Comparative Study of Parametric and Representation Uncertainty Modeling for Recurrent Neural Network Language Models

Jianwei Yu; Max W.Y. Lam; Shoukang Hu; Xixin Wu; Xu Li; Yuewen Cao; Xunying Liu; Helen Meng

2019 INTERSPEECH INTERSPEECH 2019

Comparative Study of Parametric and Representation Uncertainty Modeling for Recurrent Neural Network Language Models

Abstract

Recurrent neural network language models (RNNLMs) have shown superior performance across a range of tasks, including speech recognition. The hidden layer of RNNLMs plays a vital role in learning the suitable representation of contexts for word prediction. However, the deterministic model parameters and fixed hidden vectors in conventional RNNLMs have limited power in modeling the uncertainty over hidden representations.

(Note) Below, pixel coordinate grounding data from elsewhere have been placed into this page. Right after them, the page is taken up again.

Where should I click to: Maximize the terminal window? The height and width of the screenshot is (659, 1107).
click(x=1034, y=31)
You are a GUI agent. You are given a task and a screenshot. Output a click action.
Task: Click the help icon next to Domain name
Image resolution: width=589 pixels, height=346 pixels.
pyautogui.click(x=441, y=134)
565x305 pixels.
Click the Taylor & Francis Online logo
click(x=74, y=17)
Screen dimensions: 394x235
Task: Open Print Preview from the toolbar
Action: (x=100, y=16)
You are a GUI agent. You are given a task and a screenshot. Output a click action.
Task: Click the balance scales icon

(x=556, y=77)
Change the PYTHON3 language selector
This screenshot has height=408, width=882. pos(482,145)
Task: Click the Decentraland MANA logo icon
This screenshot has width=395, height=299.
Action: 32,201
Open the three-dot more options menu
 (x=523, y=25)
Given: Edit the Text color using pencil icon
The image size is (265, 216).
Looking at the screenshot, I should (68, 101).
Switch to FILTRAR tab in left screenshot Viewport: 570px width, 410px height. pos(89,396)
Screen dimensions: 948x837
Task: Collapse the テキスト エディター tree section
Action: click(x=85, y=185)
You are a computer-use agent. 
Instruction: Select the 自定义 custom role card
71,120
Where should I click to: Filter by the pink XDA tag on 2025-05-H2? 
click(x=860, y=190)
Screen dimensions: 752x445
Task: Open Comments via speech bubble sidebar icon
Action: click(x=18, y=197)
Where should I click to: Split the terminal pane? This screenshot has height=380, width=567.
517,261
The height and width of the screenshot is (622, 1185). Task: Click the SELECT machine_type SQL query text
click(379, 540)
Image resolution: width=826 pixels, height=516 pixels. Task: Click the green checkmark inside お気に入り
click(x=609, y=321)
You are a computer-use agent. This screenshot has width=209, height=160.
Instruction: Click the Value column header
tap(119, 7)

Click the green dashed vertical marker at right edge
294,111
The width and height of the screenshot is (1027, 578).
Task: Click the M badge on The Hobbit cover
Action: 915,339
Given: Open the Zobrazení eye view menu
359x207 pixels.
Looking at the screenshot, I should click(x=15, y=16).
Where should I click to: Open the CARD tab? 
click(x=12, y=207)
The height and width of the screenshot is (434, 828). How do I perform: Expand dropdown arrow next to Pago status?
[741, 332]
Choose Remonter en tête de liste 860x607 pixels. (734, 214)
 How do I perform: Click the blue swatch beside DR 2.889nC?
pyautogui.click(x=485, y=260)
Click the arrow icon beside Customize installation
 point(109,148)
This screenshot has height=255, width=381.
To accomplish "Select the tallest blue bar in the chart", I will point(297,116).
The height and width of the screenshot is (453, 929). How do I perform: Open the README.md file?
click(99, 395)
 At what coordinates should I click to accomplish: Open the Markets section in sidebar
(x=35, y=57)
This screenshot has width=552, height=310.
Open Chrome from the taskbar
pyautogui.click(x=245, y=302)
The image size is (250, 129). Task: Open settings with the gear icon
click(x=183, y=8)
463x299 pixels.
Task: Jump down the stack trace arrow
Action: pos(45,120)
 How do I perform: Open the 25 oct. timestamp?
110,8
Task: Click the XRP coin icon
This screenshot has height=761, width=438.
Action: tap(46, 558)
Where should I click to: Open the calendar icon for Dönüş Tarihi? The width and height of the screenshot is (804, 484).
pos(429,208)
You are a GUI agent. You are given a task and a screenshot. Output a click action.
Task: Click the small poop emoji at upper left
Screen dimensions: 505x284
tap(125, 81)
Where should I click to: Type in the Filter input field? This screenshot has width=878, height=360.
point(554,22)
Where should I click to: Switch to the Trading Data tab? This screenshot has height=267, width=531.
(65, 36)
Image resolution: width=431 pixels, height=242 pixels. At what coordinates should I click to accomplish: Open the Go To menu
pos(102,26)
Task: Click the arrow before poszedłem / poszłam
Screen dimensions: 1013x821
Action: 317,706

In order to address this issue, in this paper, a comparative study of parametric and hidden representation uncertainty modeling approaches based on Bayesian gates and variational RNNLMs respectively is investigated on long short-term memory (LSTM) and gated recurrent units (GRU) LMs. Experimental results are presented on two tasks: PennTreebank (PTB) corpus, Switchboard conversational telephone speech (SWBD). Consistent performance improvements were obtained over conventional RNNLMs in terms of both perplexity and word error rate.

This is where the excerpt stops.